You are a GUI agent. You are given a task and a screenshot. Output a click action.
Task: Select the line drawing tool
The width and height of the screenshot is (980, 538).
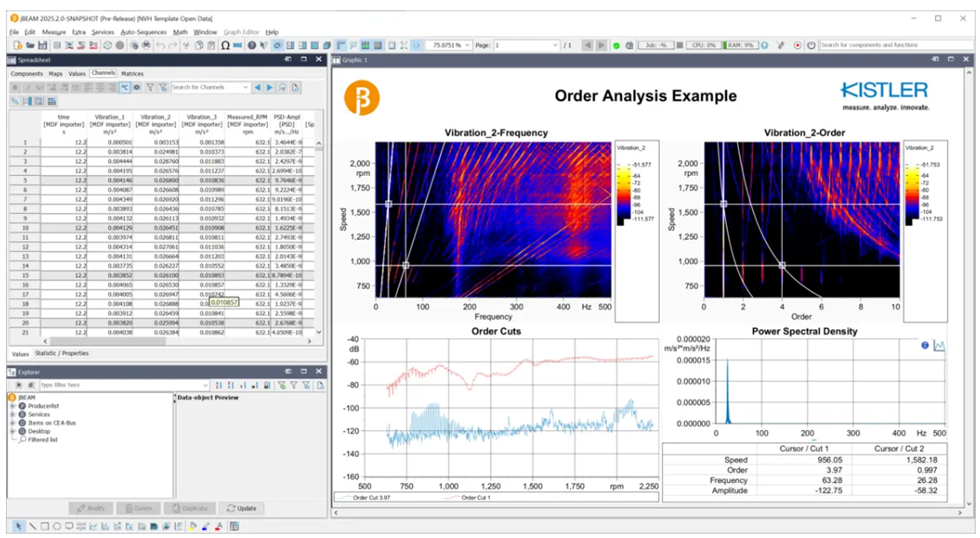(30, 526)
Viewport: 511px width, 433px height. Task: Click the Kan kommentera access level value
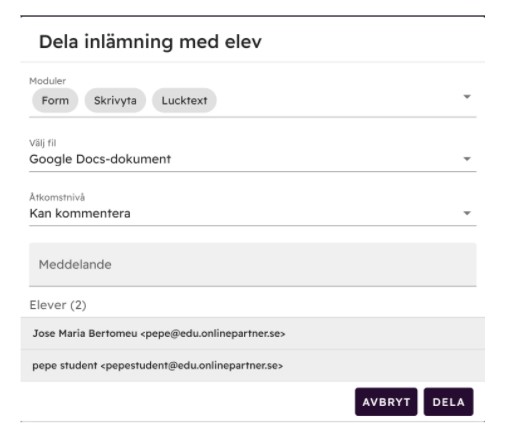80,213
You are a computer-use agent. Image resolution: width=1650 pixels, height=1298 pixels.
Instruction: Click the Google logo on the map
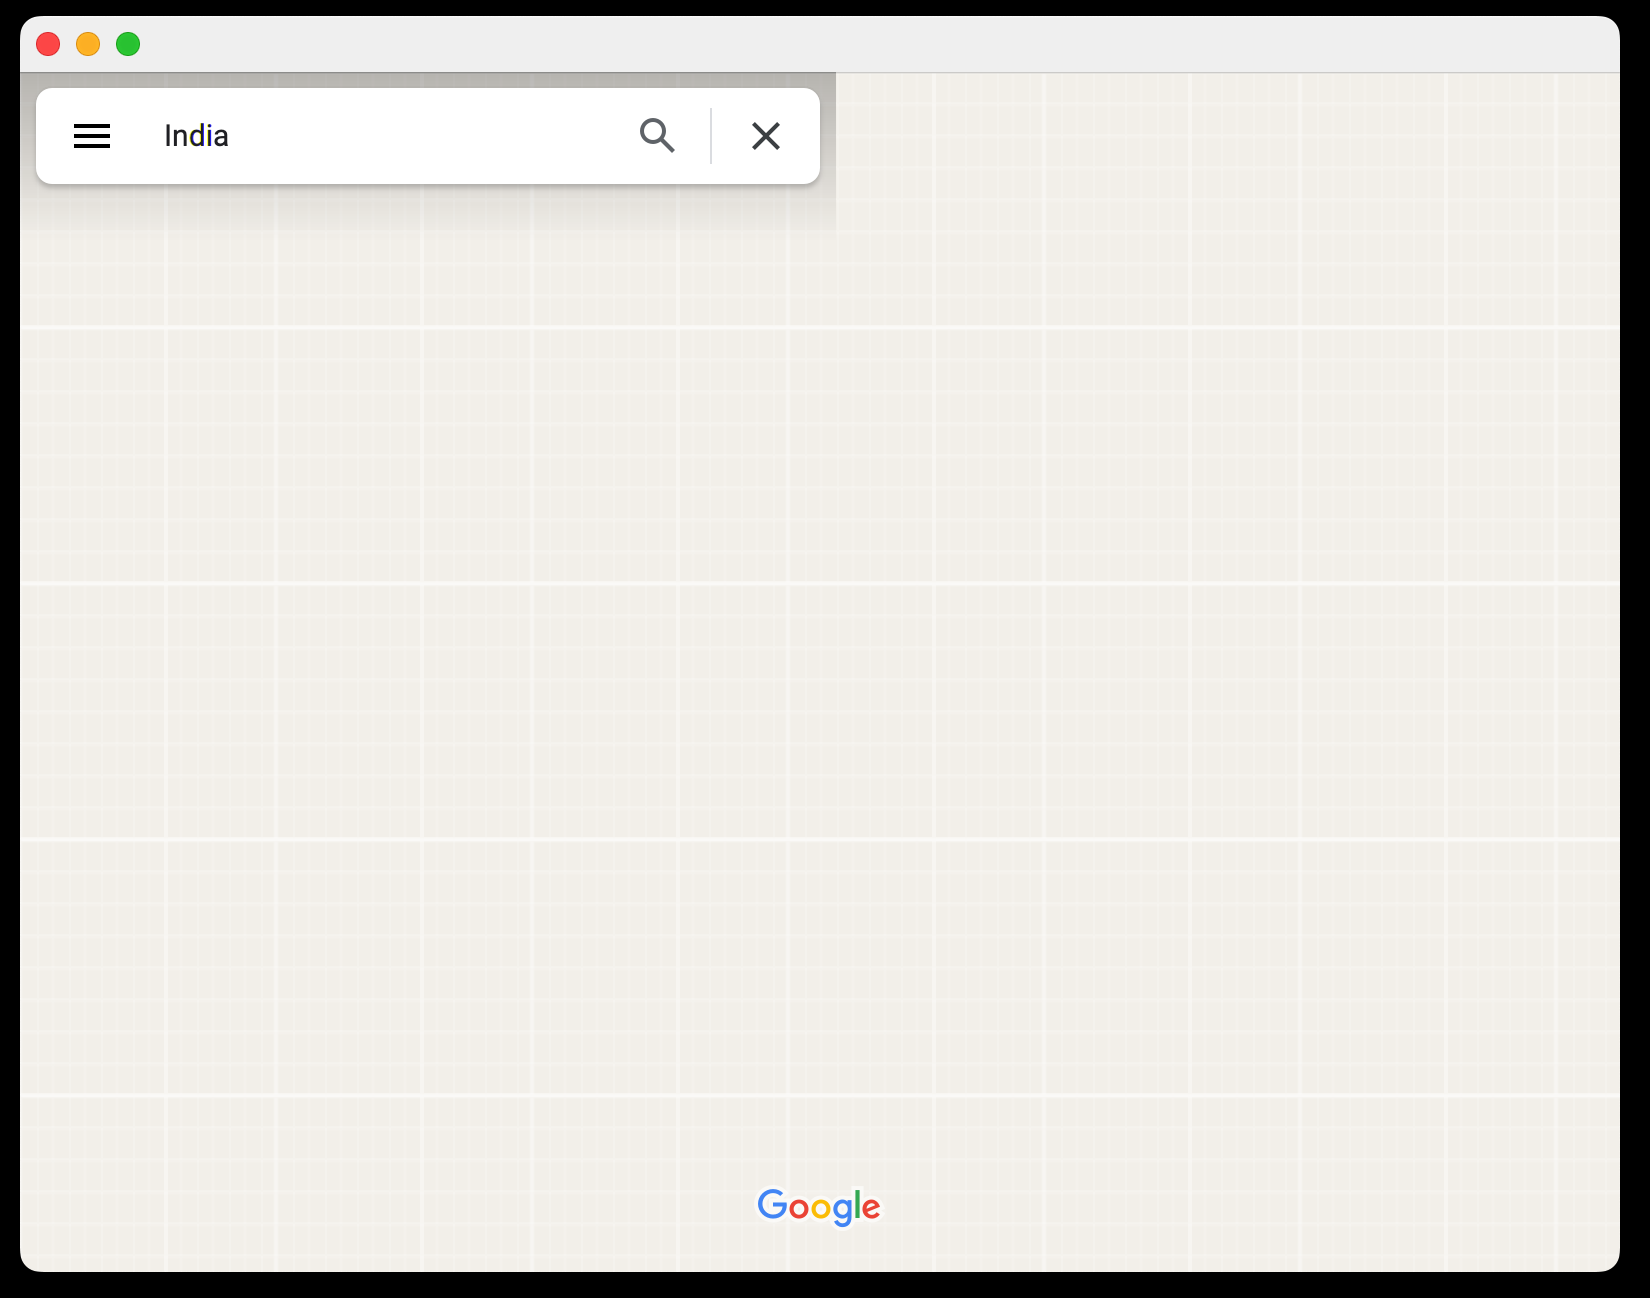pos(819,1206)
* * * *
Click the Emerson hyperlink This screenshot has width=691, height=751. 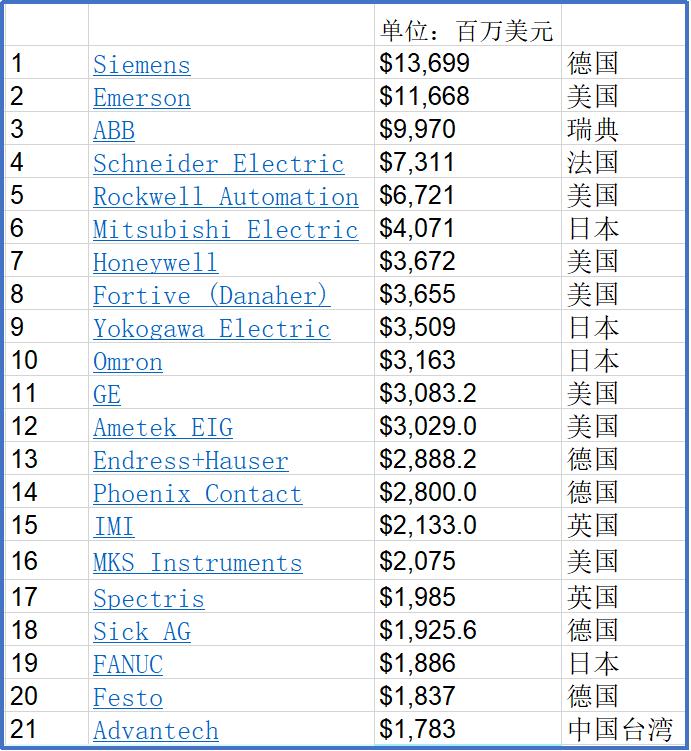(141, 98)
* * * *
Taking the listing as a whole, count how many of its lines contain the word "agent", and reply with that count alone.

§ **TASK RESPONSE**
2